Global Shipping Fuel Costs To Rise 25% In 2020 Due To New Sulfur Rules

April 11th, 2018 by  

The global average cost of shipping fuels will rise by around 25% in 2020, due to the new sulfur limits set to go into effect then, according to a new report from the consultancy Wood Mackenzie.


That rise would represent an increase of around $24 billion a year at current prices — representing a fair raise to operating costs for shipping firms (current annual fuel prices for the shipping industry total around $100 billion). That figure could actually rise as high as $60 billion extra a year, though, if no ships were to install scrubbers (and thus if all ships simply switched to low-sulfur options).

As some background here, the new rules being imposed in 2020 by the International Maritime Organization are aimed at reducing air pollutant emissions via the requirement that ships switch over to low-sulfur fuels.

In particular, the rules are expected to force many ships to switch over to marine gasoil and ultra-low-sulfur fuel oil.

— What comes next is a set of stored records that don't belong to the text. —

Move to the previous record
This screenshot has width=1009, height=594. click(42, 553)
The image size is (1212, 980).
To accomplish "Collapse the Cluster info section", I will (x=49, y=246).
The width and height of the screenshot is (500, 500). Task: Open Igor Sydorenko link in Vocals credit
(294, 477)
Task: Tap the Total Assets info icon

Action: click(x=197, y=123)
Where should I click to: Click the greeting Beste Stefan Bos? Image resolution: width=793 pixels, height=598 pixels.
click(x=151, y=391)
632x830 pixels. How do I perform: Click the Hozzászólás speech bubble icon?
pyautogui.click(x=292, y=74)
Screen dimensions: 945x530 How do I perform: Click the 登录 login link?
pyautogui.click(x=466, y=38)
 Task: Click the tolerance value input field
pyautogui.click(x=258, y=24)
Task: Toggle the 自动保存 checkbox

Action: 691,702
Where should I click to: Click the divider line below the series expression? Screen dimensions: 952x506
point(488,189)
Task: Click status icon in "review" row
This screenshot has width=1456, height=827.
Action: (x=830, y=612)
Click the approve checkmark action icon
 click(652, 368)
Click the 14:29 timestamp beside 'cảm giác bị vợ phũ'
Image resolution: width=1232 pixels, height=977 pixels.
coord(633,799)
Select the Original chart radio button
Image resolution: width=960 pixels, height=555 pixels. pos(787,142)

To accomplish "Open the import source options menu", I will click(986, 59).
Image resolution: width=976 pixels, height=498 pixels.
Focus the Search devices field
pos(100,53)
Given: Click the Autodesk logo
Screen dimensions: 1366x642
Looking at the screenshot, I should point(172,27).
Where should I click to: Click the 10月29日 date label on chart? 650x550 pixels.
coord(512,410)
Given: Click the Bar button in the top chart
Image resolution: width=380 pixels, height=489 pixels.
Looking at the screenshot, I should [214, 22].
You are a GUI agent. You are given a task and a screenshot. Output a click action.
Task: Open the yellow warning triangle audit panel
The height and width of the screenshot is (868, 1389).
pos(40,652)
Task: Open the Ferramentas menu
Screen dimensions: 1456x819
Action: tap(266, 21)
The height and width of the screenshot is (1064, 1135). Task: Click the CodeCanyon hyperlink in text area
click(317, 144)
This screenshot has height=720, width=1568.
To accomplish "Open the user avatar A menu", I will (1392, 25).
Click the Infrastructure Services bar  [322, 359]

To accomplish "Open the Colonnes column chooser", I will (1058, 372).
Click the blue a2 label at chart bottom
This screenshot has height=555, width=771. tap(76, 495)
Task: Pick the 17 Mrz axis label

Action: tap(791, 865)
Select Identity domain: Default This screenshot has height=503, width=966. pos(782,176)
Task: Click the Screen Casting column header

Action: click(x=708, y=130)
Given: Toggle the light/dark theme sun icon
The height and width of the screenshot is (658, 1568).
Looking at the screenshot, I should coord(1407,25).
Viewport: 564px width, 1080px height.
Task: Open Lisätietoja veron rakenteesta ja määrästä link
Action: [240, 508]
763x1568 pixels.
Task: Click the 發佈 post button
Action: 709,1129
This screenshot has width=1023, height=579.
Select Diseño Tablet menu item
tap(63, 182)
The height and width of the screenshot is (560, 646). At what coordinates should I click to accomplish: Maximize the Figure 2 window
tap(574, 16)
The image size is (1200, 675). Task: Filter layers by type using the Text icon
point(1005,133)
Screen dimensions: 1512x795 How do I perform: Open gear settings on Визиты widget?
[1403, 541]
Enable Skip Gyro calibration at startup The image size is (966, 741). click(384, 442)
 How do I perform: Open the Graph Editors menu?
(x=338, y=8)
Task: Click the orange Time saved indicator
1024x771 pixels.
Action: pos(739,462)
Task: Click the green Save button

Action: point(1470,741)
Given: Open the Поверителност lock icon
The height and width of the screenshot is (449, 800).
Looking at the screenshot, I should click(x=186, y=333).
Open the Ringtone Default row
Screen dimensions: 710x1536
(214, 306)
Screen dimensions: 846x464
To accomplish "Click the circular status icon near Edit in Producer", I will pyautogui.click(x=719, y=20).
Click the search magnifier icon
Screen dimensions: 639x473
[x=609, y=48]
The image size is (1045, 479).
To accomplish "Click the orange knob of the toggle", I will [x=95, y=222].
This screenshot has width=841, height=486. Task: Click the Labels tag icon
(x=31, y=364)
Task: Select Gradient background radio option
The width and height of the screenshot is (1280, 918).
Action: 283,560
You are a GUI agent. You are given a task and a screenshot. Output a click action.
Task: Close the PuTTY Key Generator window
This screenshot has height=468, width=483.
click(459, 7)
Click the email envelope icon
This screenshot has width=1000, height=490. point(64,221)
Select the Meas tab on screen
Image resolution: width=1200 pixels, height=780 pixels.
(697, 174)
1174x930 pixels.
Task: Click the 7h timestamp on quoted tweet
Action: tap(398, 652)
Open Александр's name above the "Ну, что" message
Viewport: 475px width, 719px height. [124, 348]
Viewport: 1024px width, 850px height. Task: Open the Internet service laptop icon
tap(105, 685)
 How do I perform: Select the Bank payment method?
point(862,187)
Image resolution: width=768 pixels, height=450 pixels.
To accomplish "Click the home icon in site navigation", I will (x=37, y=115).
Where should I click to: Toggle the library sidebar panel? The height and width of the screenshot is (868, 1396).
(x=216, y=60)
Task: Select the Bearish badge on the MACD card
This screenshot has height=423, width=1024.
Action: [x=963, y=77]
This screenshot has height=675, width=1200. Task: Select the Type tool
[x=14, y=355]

Reuters provides more, noting that the new rules “will cut the maximum amount of sulfur emissions that ships worldwide can burn to 0.5% of fuel content by 2020, from 3.5% currently. Ships that install ‘scrubbers’ can continue to burn cheaper high sulfur fuel oil, but the bulk will not install these in time for the shift in 2020.”

“Switching to MGO (marine-gasoil) is a more costly solution, and in full compliance, would probably see freight rates increase, perhaps by around $1 a barrel,” explained Wood Mackenzie senior analyst Iain Mowat.

Presumably, though, many ships will simply install scrubbers. There’s a limit to the number that can do so in time to meet the 2020 deadline, though — owing to realities of limited dry-dock space for installation, high upfront costs, etc.

If Wood Mackenzie analysts are to be believed, then only around 2% of the global shipping fleet will have installed scrubbers by 2020. That being the case, there will likely be numerous firms and ships trying to skirt the rules in some way (in order to greatly reduce operational costs).

With that in mind, how effectively will the new rules be enforced? Going on the shipping industry as whole in recent decades, likely not very well.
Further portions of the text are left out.